Wednesday, February 25, 2009

Is that all there is?

Too funny. I'm sitting here reading about Kate Walsh's divorce and thinking, "Even she believes nobody gets married to get divorced. But why do people get married?" Then I remember my ex telling me that our marriage wasn't what he expected or wanted, or something like that, and asking him, "What did you expect?" Did he expect some kind of fairy tale that would last forever? Do fairy tales last forever? Do people fall in love and get married, then have a horrifying realization when the "in love" feeling doesn't permeate their every waking moment, but bills, obligations, failures, children, and responsibilities do?

And here I thought marriage was supposed to be a refuge from bitter realities. What happens when the marriage itself is a bitter reality?

When I look at successful relationships that surround me, what I see is commitment. Period. These people want to stay together, so they do what it takes to stay together. Often, it's not fun. Often, it's work... and not the desk-work of most of my middle class friends. It's back-breaking, bone-chilling, frustrating, primal-screaming work, when it comes time to work. I can say, with some authority, that work is Not Fun. Ultimately, the people who don't stay together don't want to stay together, or at least one of them doesn't, and whoever says no wins.

I certainly don't see flower petals tossed into the wind anywhere. I don't hear singing angels. I don't have to swat at a Cupid flying around. Not even in the best relationships.

The best relationship around which I get to dwell periodically is my aunt and uncle's relationship, the couple who live in Dallas. They're pretty heartsy and flowery, but they're definitely not perfect. He wishes she were fitter. She wishes he were more of a go-getter. He wishes she were inherently tidier. She wishes he were less of a dog person. They adore each other -- in between tending their five children, working three jobs between the two of them, managing a house and three cars, and home-schooling.

I think that's one layer of hell, personally.
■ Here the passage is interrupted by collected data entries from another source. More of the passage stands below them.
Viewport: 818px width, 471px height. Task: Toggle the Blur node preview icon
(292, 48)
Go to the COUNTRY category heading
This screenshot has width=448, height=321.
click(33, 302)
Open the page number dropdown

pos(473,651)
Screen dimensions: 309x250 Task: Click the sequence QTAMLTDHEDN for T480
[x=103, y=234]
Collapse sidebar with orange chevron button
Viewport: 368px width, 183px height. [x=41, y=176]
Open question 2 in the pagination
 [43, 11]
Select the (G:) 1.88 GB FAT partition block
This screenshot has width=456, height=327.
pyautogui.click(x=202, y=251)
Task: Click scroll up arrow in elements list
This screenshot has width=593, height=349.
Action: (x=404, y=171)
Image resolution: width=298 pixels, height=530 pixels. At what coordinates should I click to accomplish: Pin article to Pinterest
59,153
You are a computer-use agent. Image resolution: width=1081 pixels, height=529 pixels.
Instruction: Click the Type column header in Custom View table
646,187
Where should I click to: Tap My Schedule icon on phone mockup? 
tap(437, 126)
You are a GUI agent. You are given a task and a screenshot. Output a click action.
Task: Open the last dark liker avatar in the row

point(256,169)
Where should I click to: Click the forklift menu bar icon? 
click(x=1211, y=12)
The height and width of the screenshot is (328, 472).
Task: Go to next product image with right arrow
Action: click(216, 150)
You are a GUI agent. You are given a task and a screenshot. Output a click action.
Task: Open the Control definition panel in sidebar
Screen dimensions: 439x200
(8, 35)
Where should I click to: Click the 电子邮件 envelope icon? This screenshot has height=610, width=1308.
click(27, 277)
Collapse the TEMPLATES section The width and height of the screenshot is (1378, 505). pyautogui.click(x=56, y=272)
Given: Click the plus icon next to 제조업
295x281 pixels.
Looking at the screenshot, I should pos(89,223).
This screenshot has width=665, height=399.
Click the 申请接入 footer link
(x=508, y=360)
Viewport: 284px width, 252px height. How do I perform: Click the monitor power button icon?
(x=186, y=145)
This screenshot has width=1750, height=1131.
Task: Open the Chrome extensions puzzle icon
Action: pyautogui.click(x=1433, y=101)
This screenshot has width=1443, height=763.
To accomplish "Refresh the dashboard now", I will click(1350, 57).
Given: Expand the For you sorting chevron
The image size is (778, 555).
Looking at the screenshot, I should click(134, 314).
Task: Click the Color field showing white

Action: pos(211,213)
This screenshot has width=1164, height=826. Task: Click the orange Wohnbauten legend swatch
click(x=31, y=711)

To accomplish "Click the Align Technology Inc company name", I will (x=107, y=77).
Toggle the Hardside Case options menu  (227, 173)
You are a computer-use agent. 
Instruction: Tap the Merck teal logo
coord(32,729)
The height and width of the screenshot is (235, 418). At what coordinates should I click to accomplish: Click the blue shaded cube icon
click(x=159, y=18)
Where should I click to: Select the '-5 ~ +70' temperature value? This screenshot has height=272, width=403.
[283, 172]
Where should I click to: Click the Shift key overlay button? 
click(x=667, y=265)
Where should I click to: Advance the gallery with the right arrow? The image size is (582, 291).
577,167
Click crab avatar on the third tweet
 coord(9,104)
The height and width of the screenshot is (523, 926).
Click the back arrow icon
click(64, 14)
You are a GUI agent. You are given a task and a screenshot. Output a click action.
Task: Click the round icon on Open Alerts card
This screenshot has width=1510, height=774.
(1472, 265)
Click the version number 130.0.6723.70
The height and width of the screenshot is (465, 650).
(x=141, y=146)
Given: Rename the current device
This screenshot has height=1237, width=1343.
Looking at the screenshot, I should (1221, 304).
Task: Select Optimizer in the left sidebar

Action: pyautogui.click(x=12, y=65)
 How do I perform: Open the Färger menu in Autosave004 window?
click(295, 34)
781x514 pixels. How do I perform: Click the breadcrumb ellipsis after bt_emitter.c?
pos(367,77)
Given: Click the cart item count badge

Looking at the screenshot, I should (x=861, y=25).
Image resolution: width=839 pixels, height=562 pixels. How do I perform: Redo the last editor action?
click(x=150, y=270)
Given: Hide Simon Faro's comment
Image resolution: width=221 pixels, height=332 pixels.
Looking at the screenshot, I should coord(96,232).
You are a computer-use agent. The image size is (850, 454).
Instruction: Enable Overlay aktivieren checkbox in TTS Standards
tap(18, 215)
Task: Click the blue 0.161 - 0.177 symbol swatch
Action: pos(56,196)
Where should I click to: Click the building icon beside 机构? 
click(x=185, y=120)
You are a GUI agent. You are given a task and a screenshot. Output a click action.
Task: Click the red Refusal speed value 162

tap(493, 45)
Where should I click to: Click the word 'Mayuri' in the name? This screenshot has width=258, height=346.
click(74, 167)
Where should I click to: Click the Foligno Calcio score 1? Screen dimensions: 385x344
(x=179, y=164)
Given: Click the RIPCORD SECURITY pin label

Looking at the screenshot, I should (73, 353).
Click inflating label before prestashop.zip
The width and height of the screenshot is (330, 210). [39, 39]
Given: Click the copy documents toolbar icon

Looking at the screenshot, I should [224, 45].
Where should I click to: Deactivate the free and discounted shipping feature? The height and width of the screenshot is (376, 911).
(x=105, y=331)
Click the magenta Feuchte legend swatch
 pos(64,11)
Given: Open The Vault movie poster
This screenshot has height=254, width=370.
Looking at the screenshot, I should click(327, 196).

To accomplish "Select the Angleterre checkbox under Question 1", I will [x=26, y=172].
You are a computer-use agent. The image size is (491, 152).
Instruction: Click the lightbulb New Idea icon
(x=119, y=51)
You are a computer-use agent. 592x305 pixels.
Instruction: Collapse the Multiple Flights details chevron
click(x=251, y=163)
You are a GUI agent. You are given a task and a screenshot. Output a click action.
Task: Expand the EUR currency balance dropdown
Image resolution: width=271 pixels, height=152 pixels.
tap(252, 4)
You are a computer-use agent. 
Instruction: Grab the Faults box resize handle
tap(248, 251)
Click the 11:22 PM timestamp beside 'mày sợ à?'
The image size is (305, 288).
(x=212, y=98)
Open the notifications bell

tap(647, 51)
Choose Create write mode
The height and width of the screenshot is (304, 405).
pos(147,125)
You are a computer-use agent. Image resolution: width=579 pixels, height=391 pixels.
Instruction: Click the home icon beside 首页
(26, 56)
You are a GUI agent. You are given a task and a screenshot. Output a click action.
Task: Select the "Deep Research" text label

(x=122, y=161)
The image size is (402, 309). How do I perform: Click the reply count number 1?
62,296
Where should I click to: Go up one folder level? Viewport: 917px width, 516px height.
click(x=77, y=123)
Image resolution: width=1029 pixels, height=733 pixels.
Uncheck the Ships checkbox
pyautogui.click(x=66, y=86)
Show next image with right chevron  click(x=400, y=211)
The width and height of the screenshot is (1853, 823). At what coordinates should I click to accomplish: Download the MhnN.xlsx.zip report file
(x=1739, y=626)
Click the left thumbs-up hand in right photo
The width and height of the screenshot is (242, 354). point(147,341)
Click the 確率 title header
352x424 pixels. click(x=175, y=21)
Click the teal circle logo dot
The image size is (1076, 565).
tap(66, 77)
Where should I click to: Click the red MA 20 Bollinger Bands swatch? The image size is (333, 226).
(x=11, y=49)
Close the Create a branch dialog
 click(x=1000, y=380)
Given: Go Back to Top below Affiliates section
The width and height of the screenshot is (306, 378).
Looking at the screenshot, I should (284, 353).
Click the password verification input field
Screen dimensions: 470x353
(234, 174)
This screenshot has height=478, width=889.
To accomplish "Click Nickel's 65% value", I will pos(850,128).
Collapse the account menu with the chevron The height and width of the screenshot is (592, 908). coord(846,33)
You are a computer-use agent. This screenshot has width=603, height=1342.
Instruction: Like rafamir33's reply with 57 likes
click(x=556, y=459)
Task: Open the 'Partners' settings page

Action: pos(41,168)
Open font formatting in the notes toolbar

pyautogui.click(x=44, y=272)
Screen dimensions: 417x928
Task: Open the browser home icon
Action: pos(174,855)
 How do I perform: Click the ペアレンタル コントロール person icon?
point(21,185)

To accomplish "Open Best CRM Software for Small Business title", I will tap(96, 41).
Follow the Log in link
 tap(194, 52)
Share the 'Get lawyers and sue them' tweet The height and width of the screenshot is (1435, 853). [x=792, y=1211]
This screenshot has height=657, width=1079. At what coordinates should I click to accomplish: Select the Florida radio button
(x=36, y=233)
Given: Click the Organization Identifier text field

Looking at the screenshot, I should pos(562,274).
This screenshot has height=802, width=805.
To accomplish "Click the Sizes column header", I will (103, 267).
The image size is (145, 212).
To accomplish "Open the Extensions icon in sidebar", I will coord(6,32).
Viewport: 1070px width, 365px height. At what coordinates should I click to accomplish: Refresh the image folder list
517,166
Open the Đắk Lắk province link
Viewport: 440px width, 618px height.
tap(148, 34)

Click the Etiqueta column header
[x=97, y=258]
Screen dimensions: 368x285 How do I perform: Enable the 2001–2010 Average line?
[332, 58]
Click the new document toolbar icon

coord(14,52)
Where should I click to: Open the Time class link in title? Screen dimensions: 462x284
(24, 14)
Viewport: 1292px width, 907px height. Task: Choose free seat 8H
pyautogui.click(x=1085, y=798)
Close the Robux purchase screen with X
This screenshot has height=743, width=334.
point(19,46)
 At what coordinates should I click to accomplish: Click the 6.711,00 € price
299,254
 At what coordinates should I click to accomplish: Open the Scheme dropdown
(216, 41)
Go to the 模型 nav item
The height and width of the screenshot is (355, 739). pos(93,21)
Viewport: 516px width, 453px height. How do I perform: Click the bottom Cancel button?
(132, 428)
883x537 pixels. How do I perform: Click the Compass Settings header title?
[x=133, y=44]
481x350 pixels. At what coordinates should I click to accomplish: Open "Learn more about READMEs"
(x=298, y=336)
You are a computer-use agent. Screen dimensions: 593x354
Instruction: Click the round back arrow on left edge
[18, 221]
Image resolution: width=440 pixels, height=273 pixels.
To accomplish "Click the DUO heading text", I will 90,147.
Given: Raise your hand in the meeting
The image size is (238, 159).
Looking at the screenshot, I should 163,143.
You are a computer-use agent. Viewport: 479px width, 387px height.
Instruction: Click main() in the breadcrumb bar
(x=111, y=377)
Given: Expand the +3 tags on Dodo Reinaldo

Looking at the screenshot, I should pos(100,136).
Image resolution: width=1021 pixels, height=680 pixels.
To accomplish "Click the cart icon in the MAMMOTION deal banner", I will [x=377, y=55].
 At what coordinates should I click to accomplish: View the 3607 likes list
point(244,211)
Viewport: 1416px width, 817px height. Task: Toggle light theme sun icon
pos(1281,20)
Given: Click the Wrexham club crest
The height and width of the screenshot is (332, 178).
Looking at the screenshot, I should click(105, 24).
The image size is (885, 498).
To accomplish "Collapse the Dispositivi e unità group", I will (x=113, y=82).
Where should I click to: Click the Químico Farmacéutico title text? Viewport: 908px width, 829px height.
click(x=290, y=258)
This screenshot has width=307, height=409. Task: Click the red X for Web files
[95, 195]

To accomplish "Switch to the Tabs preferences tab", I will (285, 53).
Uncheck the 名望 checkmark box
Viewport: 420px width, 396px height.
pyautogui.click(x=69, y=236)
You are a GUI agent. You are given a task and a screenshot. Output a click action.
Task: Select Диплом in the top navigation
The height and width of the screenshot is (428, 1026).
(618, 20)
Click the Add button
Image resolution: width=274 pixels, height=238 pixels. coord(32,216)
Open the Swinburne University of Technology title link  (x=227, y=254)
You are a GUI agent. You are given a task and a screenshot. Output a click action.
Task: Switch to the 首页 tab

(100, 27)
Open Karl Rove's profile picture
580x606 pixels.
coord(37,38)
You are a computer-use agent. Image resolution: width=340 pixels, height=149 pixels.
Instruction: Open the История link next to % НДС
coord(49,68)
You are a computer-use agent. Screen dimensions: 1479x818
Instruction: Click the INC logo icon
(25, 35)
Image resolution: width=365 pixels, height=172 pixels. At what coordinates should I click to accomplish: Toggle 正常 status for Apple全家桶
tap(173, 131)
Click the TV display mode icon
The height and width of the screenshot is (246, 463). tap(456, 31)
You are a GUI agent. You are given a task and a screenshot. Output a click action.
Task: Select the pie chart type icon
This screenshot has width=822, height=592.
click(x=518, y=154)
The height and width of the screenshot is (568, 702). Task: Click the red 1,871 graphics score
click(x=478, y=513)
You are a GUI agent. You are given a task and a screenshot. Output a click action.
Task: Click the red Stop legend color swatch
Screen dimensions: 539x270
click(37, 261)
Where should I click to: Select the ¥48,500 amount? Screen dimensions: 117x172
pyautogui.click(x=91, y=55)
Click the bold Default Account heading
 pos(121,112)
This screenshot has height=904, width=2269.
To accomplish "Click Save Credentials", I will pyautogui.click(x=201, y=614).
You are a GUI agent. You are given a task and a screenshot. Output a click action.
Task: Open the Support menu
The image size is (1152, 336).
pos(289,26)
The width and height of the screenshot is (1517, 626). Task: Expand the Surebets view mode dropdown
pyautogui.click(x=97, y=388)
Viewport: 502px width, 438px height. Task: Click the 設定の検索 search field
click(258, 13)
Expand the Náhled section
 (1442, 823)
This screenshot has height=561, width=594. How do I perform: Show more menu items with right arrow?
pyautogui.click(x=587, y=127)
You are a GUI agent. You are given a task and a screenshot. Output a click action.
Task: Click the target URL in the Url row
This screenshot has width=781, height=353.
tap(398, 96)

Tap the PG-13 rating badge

The next best relationship of which I know is my brother and sister-in-law. They are very similar. They are both very bright people, neat but not fastidiously clean, mathematical, outdoorsy in an indoorsy way, and musical. Also, they as well adore each other. But I don't know if they're as thrilled to bits with life in general as my aunt and uncle. Often, my brother reveals poorly defined dissatisfaction or lack of fulfillment with life in general, indicating an emotional core only those who know him best could recognize. My sister-in-law, whom I admire in many ways, apparently saves her depth and intimacy for my brother, or at least I hope she does; she and I are yet to have a meaningful conversation about anything, and I've known her for fourteen years. I'd shudder to think that's why my brother loves her so much.

The third best relationship I can observe is that of my work friend and her husband, who are a study in contrasts. He is meticulously organized to the point of obsessive compulsive disorder. She is "organic" about such things. He is methodical, predictable, and reliable; she is none of those things, but a free spirit who moves with the winds of her momentary inclinations. They share in common a fundamental commitment to their family, devout faith, and a mutual regard for the responsibility and respect for marriage. She trusts him implicitly and totally. He takes very good care of her and lets her be herself. But she herself said to me, "I can remember the moment I decided to stay in love with him." Interesting comment.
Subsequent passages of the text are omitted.